Ryan wrote:
Hello everyone,
When I am in a virtual machine, I'm able to see packets in all the other VLANs that are tagged on the physical switch ports connected to the ESXi hosts. For instance, if I assign the port group with VLAN 10 to a virtual machine, it can still ping VLAN 20, 30, 40, 50, 60, etc.. on other VM's and physical devices. I do not want this behavior due to security reasons. I would prefer the VM's NIC acted more like an access port, rather than a trunk port.
Let me detail the hardware configuration. There are three hosts with eight physical network ports each. Four ports from each host are configured only for virtual machine VLANs and vMotion traffic. These ports are trunked on the physical HP A5120 switches with access to all of the production VLANs, since the various VM's encompass them.

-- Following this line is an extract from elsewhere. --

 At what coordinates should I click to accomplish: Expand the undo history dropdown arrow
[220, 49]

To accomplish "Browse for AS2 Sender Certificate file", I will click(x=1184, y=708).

On the ESXi hosts, one vSwitch is set up on each of the three hosts with the trunked ports, for virtual machine and vMotion traffic. Each VLAN is placed in its own virtual machine port group, with the port group containing the needed VLAN assigned to the respective VM.
So the question is how do I stop the VM's from being able to see other VLANs? Please let me know if I need to provide additional details.
Ryan
It is not VMware / vSphere / ESXi doing the routing. This is your physical network setup. I suggest you talk to the person who configured your network and let them take your security requirements in to account.